Source
[BEGIN]

Source code for contextualized.analysis.effects

"""
Utilities for plotting effects learned by Contextualized models.
"""
from typing import *

import numpy as np
import matplotlib.pyplot as plt

from contextualized.easy.wrappers import SKLearnWrapper


def simple_plot(
    x_vals: List[Union[float, int]],
    y_vals: List[Union[float, int]],
    **kwargs,
) -> None:
    """
    Simple plotting of y vs x with kwargs passed to matplotlib helpers.

    Args:
        x_vals: x values to plot
        y_vals: y values to plot
        **kwargs: kwargs passed to matplotlib helpers (fill_alpha, fill_color, y_lowers, y_uppers, x_label, y_label, x_ticks, x_ticklabels, y_ticks, y_ticklabels)

    Returns:
        None
    """
    plt.figure(figsize=kwargs.get("figsize", (8, 8)))
    if "y_lowers" in kwargs and "y_uppers" in kwargs:
        plt.fill_between(
            x_vals,
            np.squeeze(kwargs["y_lowers"]),
            np.squeeze(kwargs["y_uppers"]),
            alpha=kwargs.get("fill_alpha", 0.2),
            color=kwargs.get("fill_color", "blue"),
        )
    plt.plot(x_vals, y_vals)
    plt.xlabel(kwargs.get("x_label", "X"))
    plt.ylabel(kwargs.get("y_label", "Y"))
    if (
        kwargs.get("x_ticks", None) is not None
        and kwargs.get("x_ticklabels", None) is not None
    ):
        plt.xticks(kwargs["x_ticks"], kwargs["x_ticklabels"])
    if (
        kwargs.get("y_ticks", None) is not None
        and kwargs.get("y_ticklabels", None) is not None
    ):
        plt.yticks(kwargs["y_ticks"], kwargs["y_ticklabels"])
    plt.show()


def plot_effect(x_vals, y_means, y_lowers=None, y_uppers=None, **kwargs):
    """Plots a single effect."""
    min_val = np.min(y_means)
    y_means -= min_val
    if y_lowers is not None and y_uppers is not None:
        y_lowers -= min_val
        y_uppers -= min_val
    if kwargs.get("should_exponentiate", False):
        y_means = np.exp(y_means)
        if y_lowers is not None and y_uppers is not None:
            y_lowers = np.exp(y_lowers)
            y_uppers = np.exp(y_uppers)
    try:
        if "x_encoder" in kwargs and kwargs["x_encoder"] is not None:
            x_classes = kwargs["x_encoder"].classes_
            # Line up class values with centered values.
            x_ticks = np.array(list(range(len(x_classes))))
            if (
                kwargs.get("x_means", None) is not None
                and kwargs.get("x_stds", None) is not None
            ):
                x_ticks = (x_ticks - kwargs["x_means"]) / kwargs["x_stds"]
        else:
            x_ticks = None
            x_classes = None
    except:
        x_classes = None
        x_ticks = None

    if np.max(y_means) > kwargs.get("min_effect_size", 0.0):
        simple_plot(
            x_vals,
            y_means,
            x_label=kwargs.get("xlabel", "X"),
            y_label=kwargs.get("ylabel", "Odds Ratio of Outcome"),
            y_lowers=y_lowers,
            y_uppers=y_uppers,
            x_ticks=x_ticks,
            x_ticklabels=x_classes,
        )

[END]

Given material
[BEGIN]

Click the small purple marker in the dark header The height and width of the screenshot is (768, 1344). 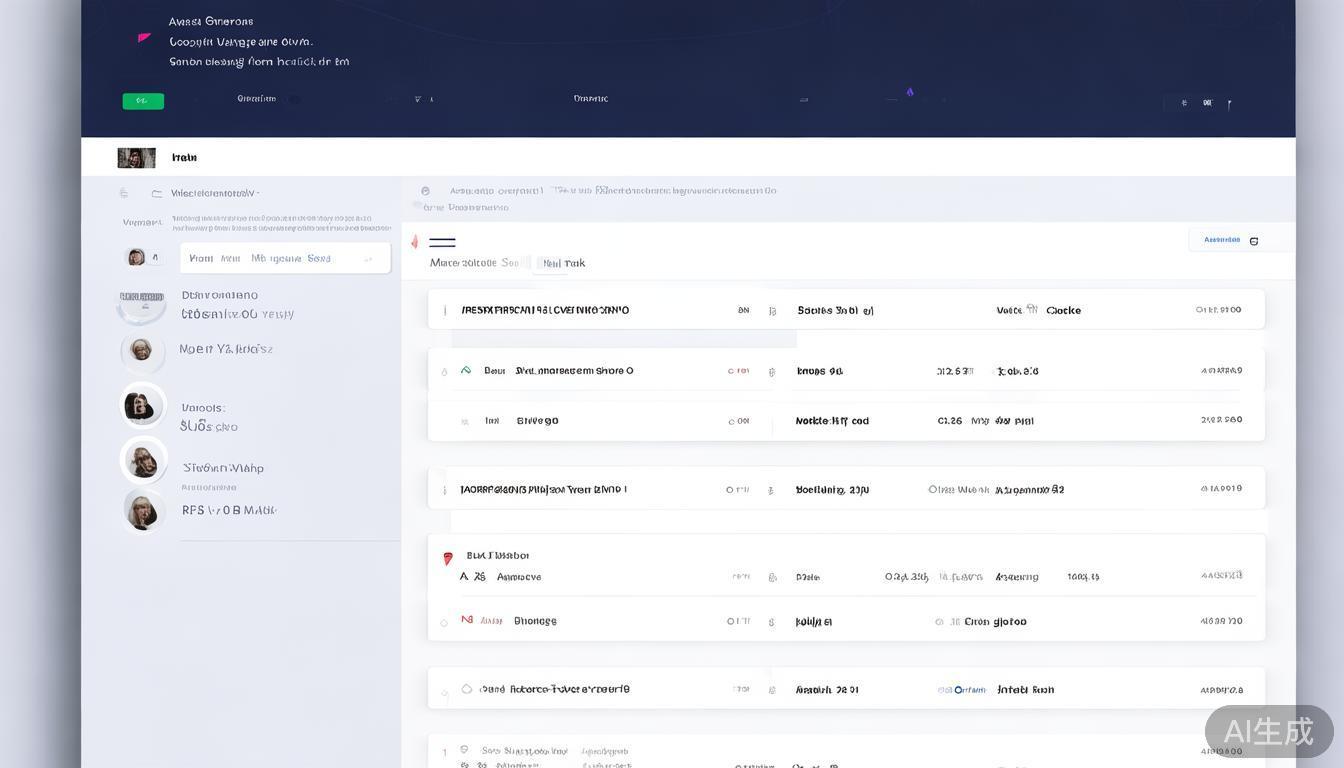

[END]

Work to complete
[1] List every keyword name that plot_effect reads from kwargs in the effects-plotting source code.
[2] Answer from the effects-plotting source code:
(a) What figure size does simple_plot use when none is given?
(b) What color fills the area between y_lowers and y_uppers by default?
(c) What y-axis label does plot_effect pass to simple_plot if no ylabel is supplied?

Answers for this exercise
[1]
should_exponentiate
x_encoder
x_means
x_stds
min_effect_size
xlabel
ylabel

[2]
(a) (8, 8)
(b) Blue
(c) "Odds Ratio of Outcome"